§ **Text excerpt**
++++++++++++++++++++
[pve-devel] [PATCH] add virtio-vhost-user nic support
Alexandre DERUMIER
aderumier at odiso.com
Fri May 6 11:38:07 CEST 2016
>>I was confused for a minute by this. This modifies the variable outside
>>the loop to be used afterwards to decide on the $numa_object.
I wonder if it could be better to enable hugepage with a new vm config option.
It can be used without vhost_user (some very specific vm workloads can benefit from hugepages).
It could also help with vhost_user nic hotplug.
(currently, start a vm without vhost_user, don't enable hugepage, so hotplug a vhost_user nic after that, will not work)
Any opininion ?
----- Mail original -----
De: "aderumier" <aderumier at odiso.com>
À: "pve-devel" <pve-devel at pve.proxmox.com>
Envoyé: Jeudi 5 Mai 2016 07:15:18
Objet: Re: [pve-devel] [PATCH] add virtio-vhost-user nic support
>>$use_virtio was used in past, to disabling use of openvz cfq scheduler, as far I remember.
>>I think we have forgot to remove it
https://git.proxmox.com/?p=qemu-server.git;a=blobdiff;f=PVE/QemuServer.pm;h=94b9176b7b76d139c0df8e4aba0a948c7ae98356;hp=fe401402830df96f24ba020f42fa4d37537c8a7e;hb=ba02e591f0b53d9b0e783bffa5b3fdf2620972e6;hpb=c8effec354c6323124187cf77facd78a491a2262
----- Mail original -----
De: "aderumier" <aderumier at odiso.com>
À: "Wolfgang Bumiller" <w.bumiller at proxmox.com>
Cc: "pve-devel" <pve-devel at pve.proxmox.com>
Envoyé: Jeudi 5 Mai 2016 07:14:29
Objet: Re: [pve-devel] [PATCH] add virtio-vhost-user nic support
Thanks for the comment, I'll rebase my patch
>>This code already contains the dead $use_virtio variable taken over from
>>its previous hunk (found somewhere below) which as far as I can tell is
>>only ever written and never actually used, so it should probably be
>>removed (including its declaration somewhere further up in the
>>function).
$use_virtio was used in past, to disabling use of openvz cfq scheduler, as far I remember.
++++++++++++++++++++
§ **Recorded data**
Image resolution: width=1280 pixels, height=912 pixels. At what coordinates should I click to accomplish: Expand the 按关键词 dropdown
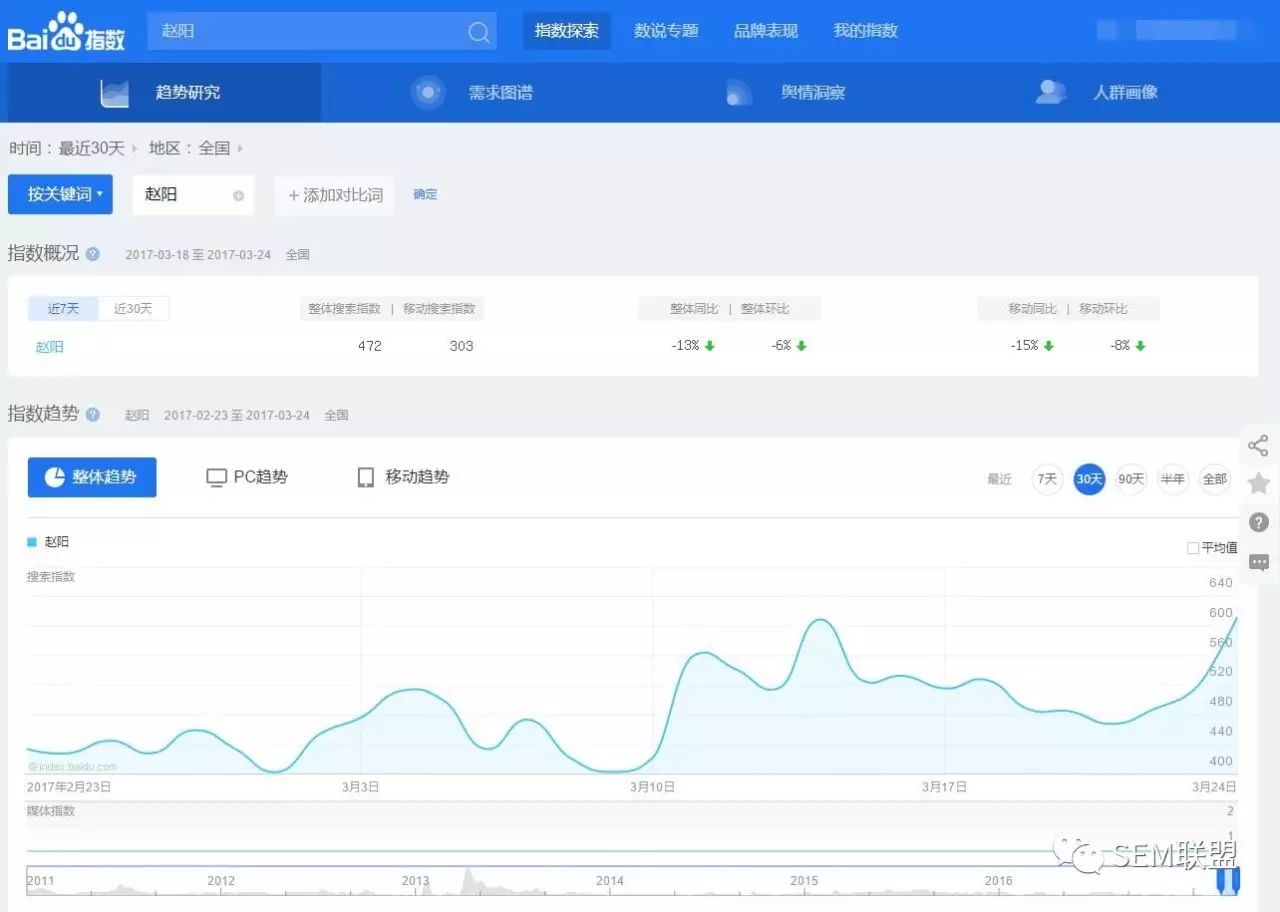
++++++++++++++++++++
§ **Written exercise 1**
Answer the following from the virtio-vhost-user thread, one line each:
(a) According to the message of May 6, what can benefit from hugepages even without vhost_user?
(b) What was $use_virtio used for in the past?
(c) What does the author say he will do with his patch in reply to the comment?
§ **Written exercise 2**
Rewrite the paragraph of the virtio-vhost-user thread beginning "I wonder if it could be better" as a short bulleted list, keeping its main facts.
§ **Written exercise 3**
Copy the stretch of the virtio-vhost-user thread from "I wonder if" through "Any opininion ?".

§ **Complete answer 1**
(a) Some very specific VM workloads.
(b) Disabling the use of the openvz cfq scheduler.
(c) He will rebase it.

§ **Complete answer 2**
- Proposal: enable hugepages through a new VM configuration option.
- Hugepages could then be used without vhost_user, since some very specific VM workloads benefit from them.
- The option could also help with vhost_user NIC hotplug: currently, a VM started without vhost_user does not have hugepages enabled, so hotplugging a vhost_user NIC afterward does not work.

§ **Complete answer 3**
I wonder if it could be better to enable hugepage with a new vm config option.
It can be used without vhost_user (some very specific vm workloads can benefit from hugepages).
It could also help with vhost_user nic hotplug.
(currently, start a vm without vhost_user, don't enable hugepage, so hotplug a vhost_user nic after that, will not work)
Any opininion ?